O Ateliê de Clínica Psicanalítica
da Orientação Lacaniana - ACPOL, inscrito em 17 de fevereiro de 2013 no
LABRASIVO, do Instituto Lacan, interage com os mais variados segmentos da
sociedade, promovendo diálogos com profissionais liberais, estudantes,
psicanalistas, artistas, professores. Atento às demandas oriundas do “Universo Autista”,
preocupado com a LEI Nº
12.764, DE 27 DE DEZEMBRO DE 2012 - lei brasileira que
Institui a Política
Nacional de Proteção dos Direitos da Pessoa com Transtorno
do Espectro Autista, que qualifica como doença o comportamento autista,
insatisfeito também com as consequências da edição do DSM-5, com a patologização da infância,
e ainda, desconfortável com os resultados e os métodos de tratamento
praticados, o ACPOL, a partir de 2013, assume a liderança na cidade de
Curitiba, nesse campo de luta, inspirado no livro de Éric Laurent “A BATALHA DO
AUTISMO”, Da clínica à política.
O ACPOL em sua inserção
no Autismo utiliza como premissa a questão “o que o autismo pode nos ensinar”.
Aplica no desenvolvimento dos trabalhos, nesse campo de pesquisa, estudo e
ensino, uma estratégia sempre orientada pela singularidade do sujeito autista,
em sua posição no mundo, e procura viabilizar a participação das pessoas que
fazem parte do universo social de cada autista.
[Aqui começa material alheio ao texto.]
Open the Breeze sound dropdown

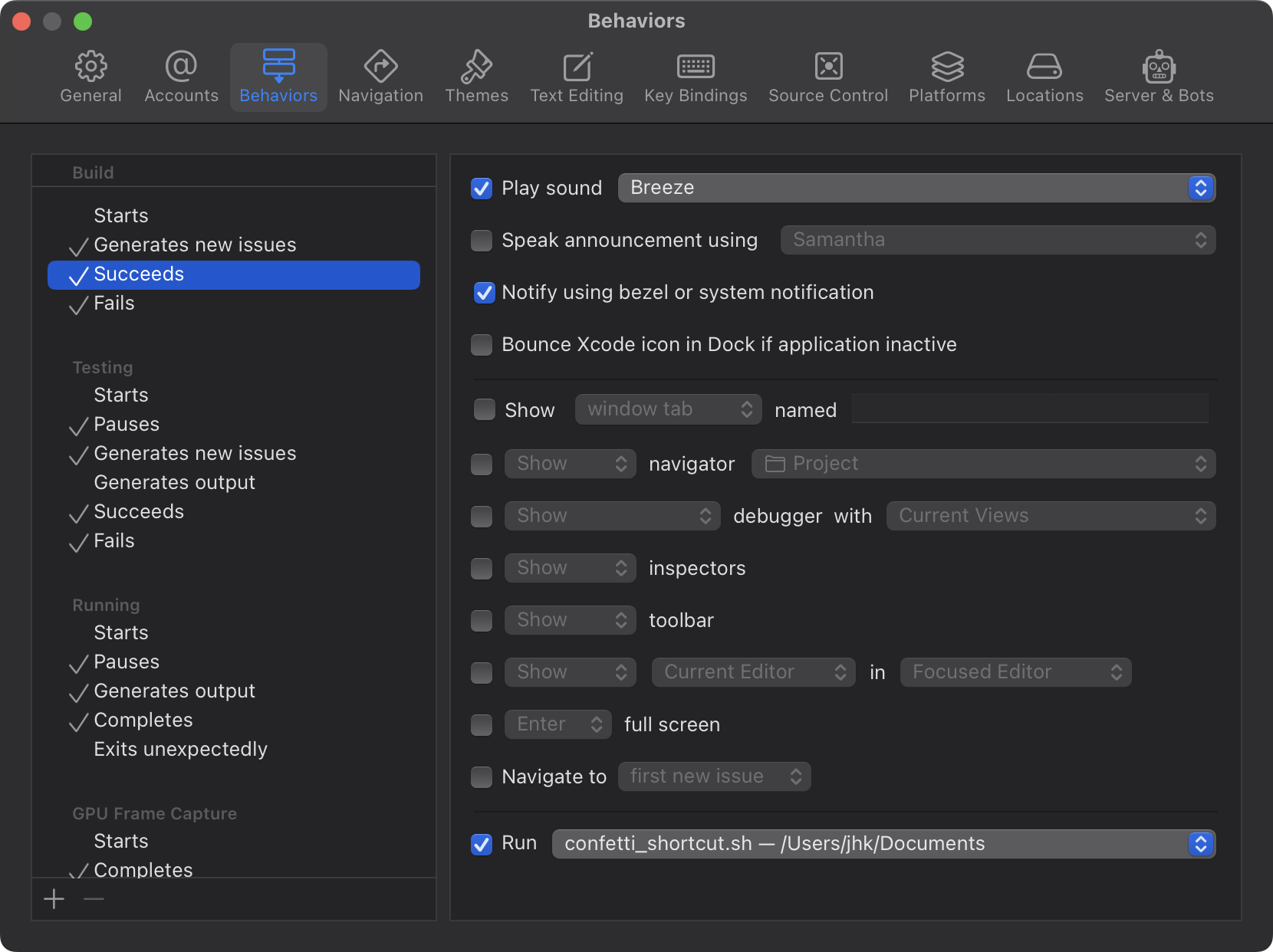coord(916,187)
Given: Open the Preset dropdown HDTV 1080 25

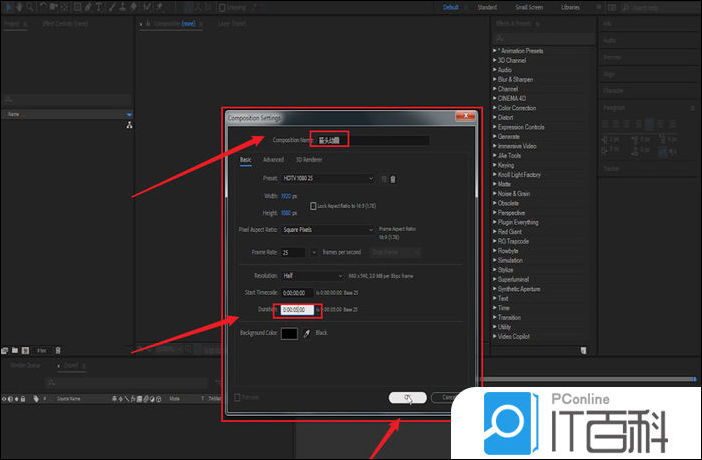Looking at the screenshot, I should pyautogui.click(x=328, y=179).
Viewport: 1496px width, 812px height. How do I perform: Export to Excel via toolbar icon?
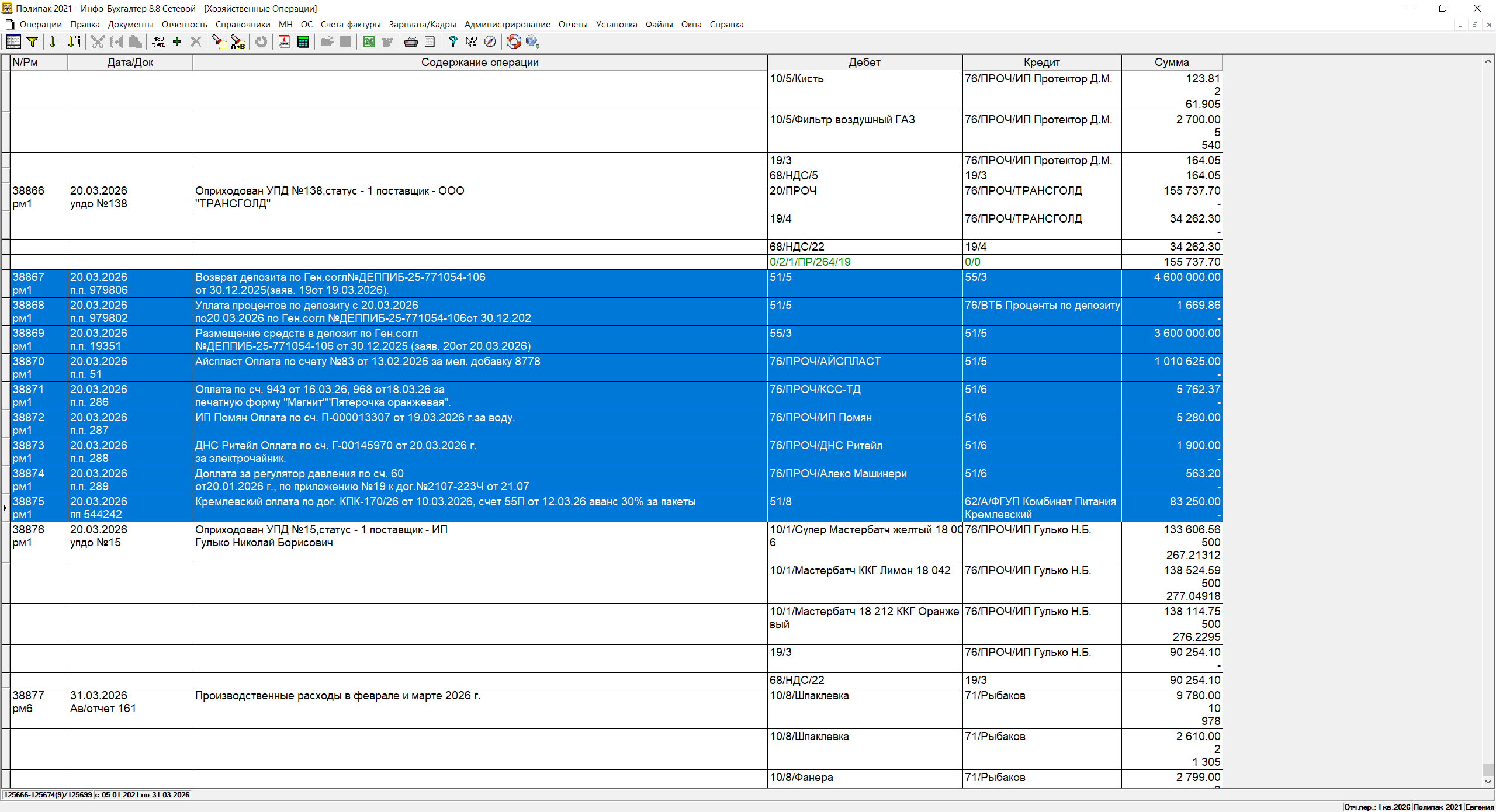[x=369, y=41]
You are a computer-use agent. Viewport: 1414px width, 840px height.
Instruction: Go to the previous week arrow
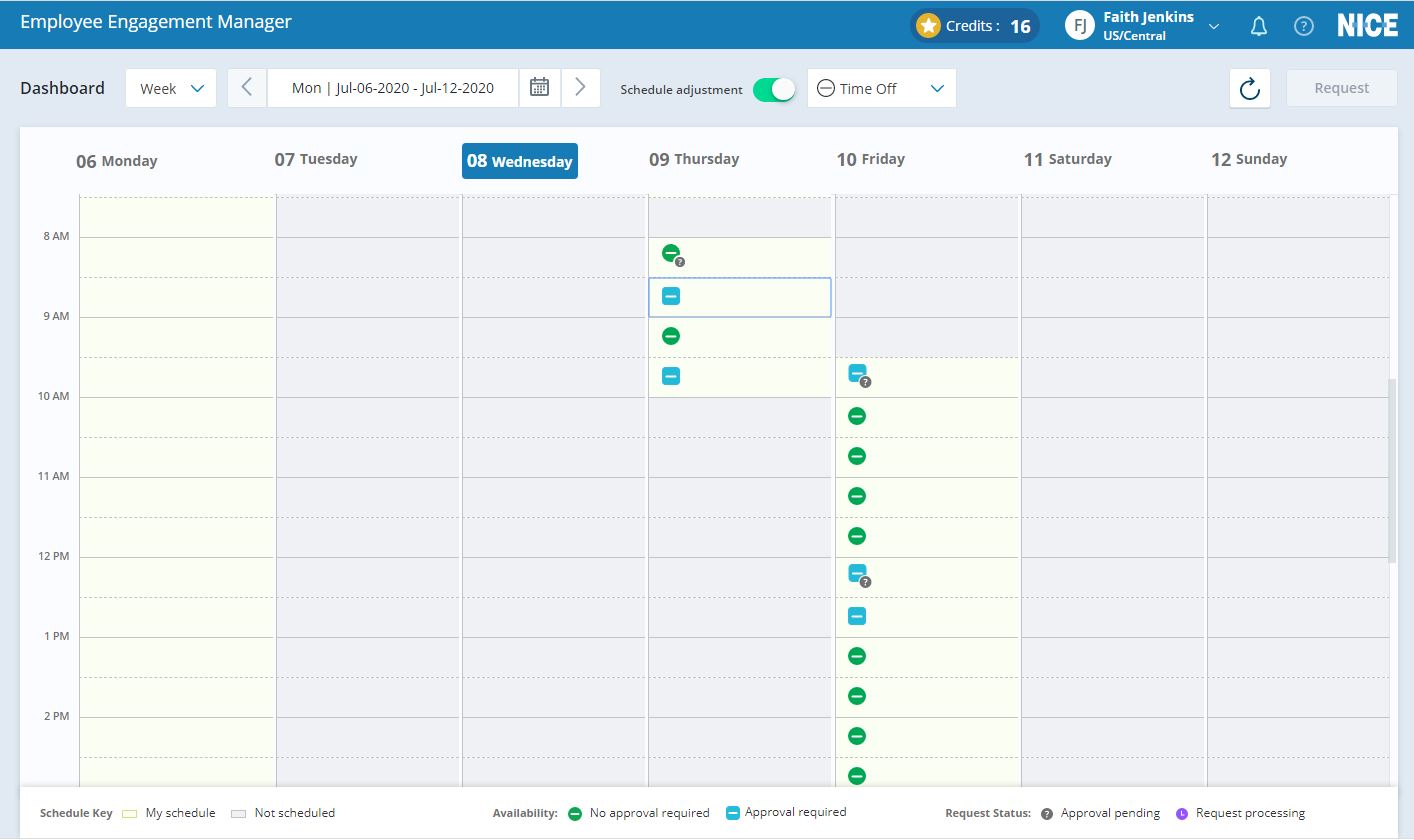point(247,88)
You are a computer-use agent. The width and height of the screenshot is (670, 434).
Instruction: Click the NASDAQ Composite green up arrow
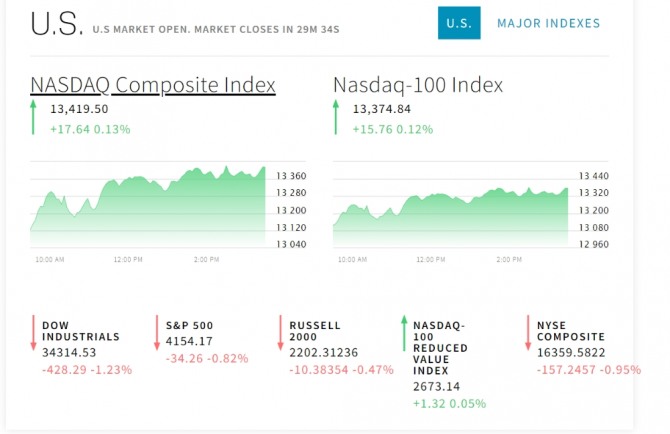click(34, 117)
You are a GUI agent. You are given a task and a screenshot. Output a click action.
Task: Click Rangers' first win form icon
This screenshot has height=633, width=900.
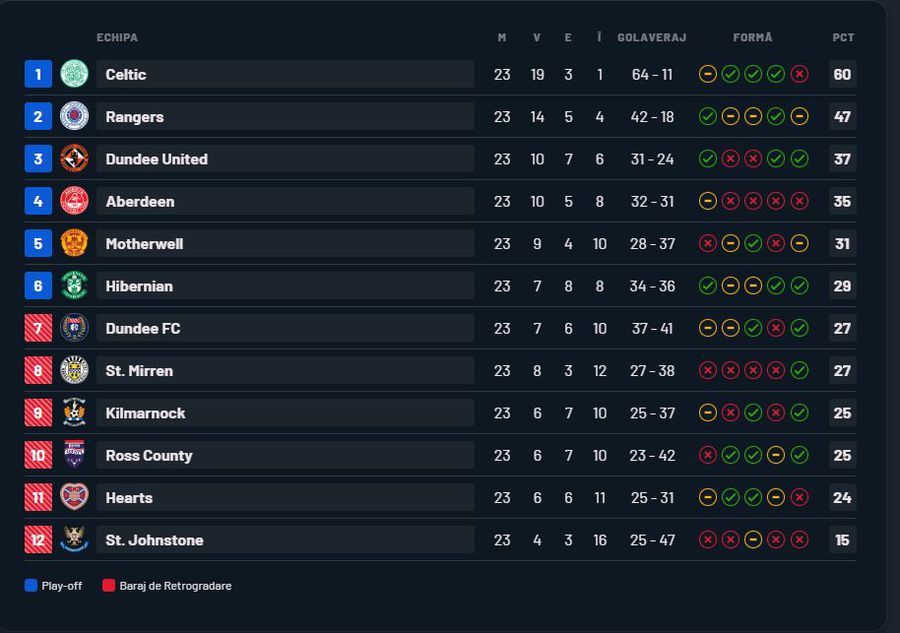[707, 116]
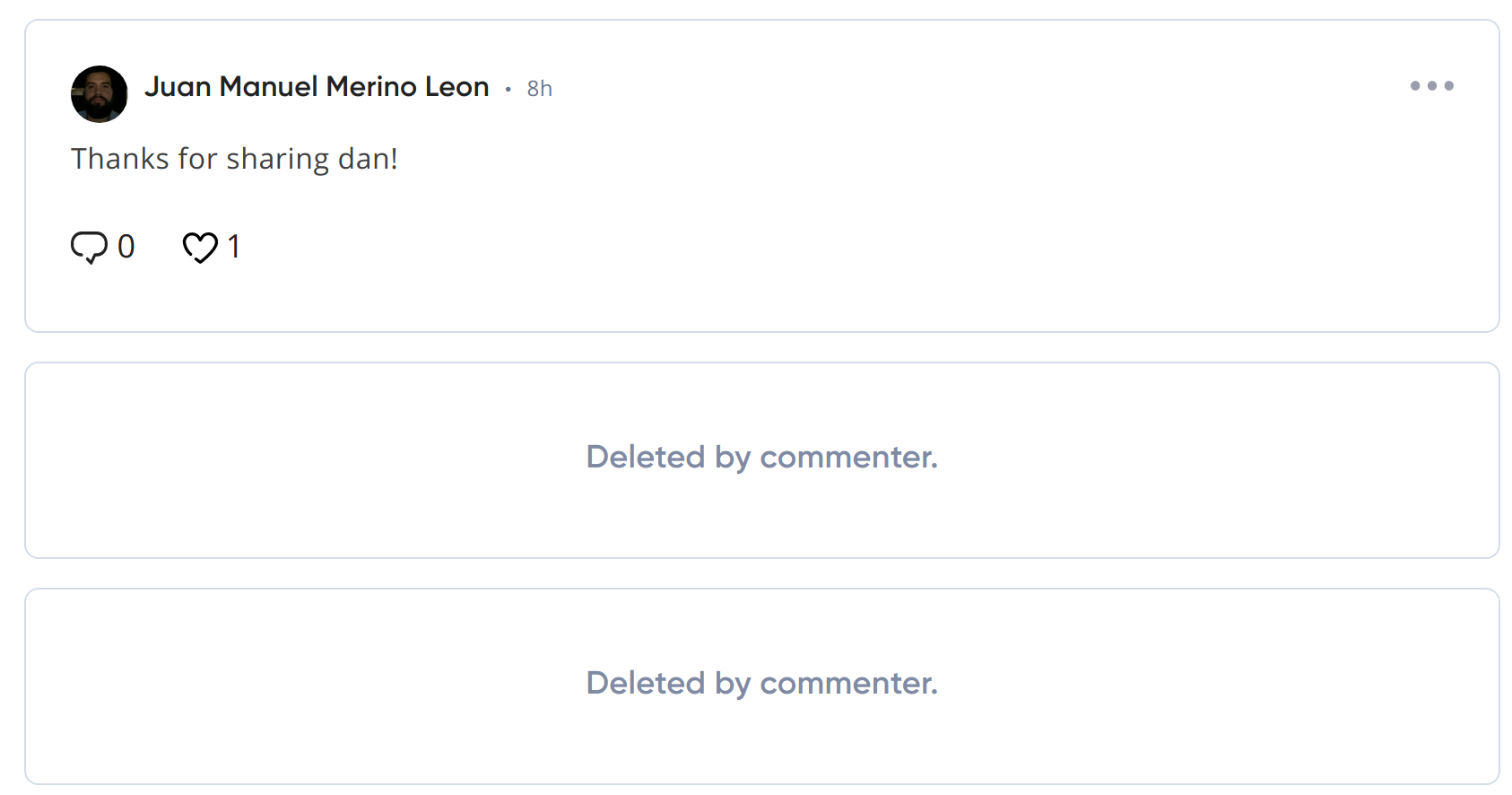Click the reply count showing 0
Viewport: 1512px width, 795px height.
[x=126, y=247]
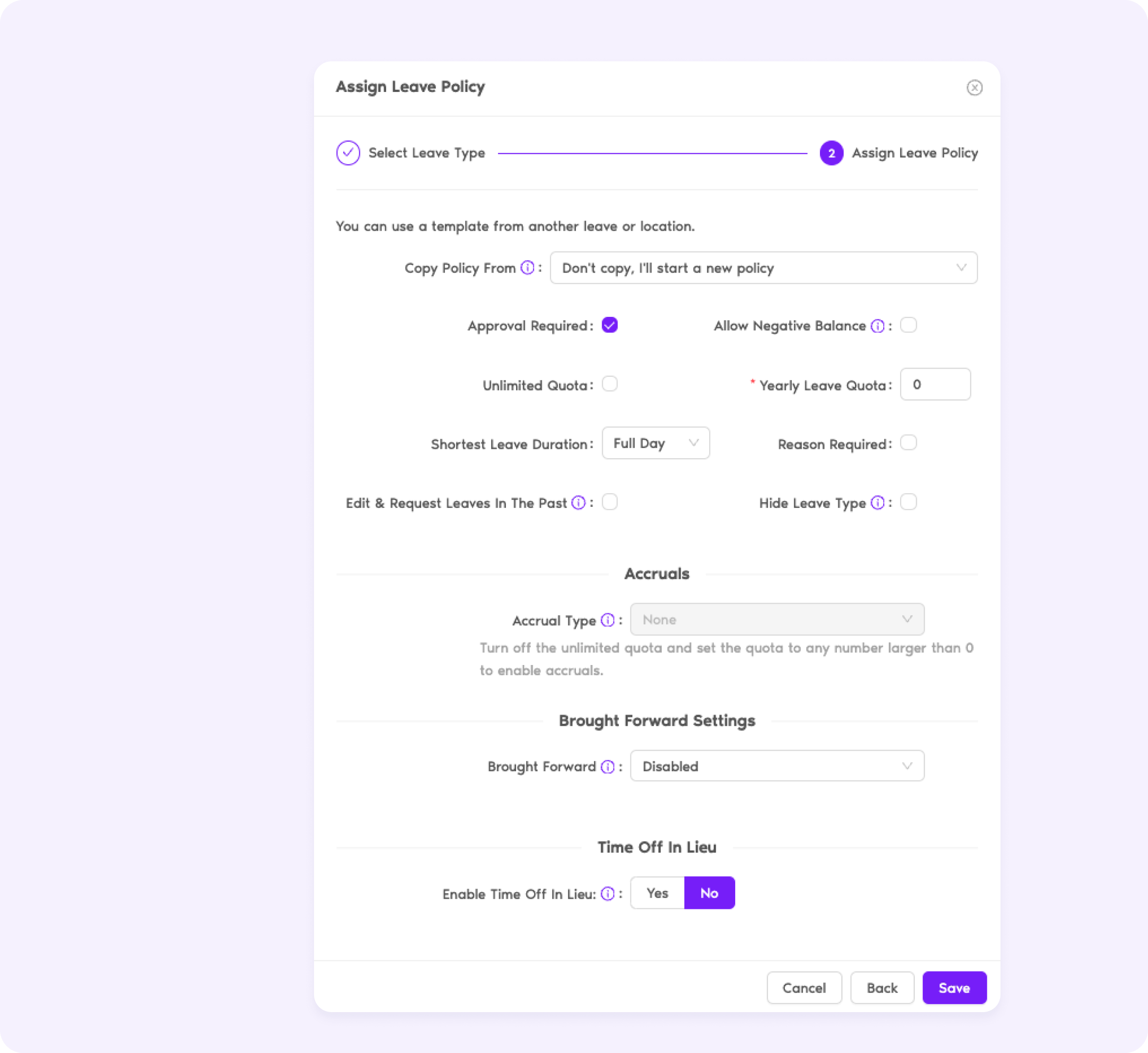Click the close icon to dismiss the dialog
The width and height of the screenshot is (1148, 1053).
[975, 87]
Em 2014 o Ateliê de Clínica
Psicanalítica da Orientação
Lacaniana começou a desenvolver trabalho de pesquisa e
ensino junto ao Laboratório de Psicopatologia da UFPR, na linha de pesquisa “O
Autismo, as psicoses e suas interfaces na Psicanálise”. E é dentro desta
parceria com a universidade, que nesse mesmo ano de 2014, realizou o curso de
extensão “O que o Autismo pode nos ensinar”, que agora, no segundo semestre de
2016, é reeditado, com uma temática mais abrangente, dentro de um formato mais
participativo e com a colaboração de profissionais com larga experiência prática e teórica
na área do Autismo.
Consciente do grau de
dificuldade que é dialogar com um grupo heterogêneo de pessoas, em sua
formação, onde muitos participantes desconhecem os conceitos fundamentais da
psicanálise, o ACPOL preparou um conteúdo capaz de atingir adequadamente a
todos os participantes, percorrendo os aspectos históricos e conceituais do
Autismo, bem como as experiências acumulados por profissionais, pesquisadores e instituições de viés
psicanalítico no campo do Autismo, abrindo espaço para o diálogo e troca de
experiência
com pais, cuidadores, autistas e profissionais da área da saúde e educação.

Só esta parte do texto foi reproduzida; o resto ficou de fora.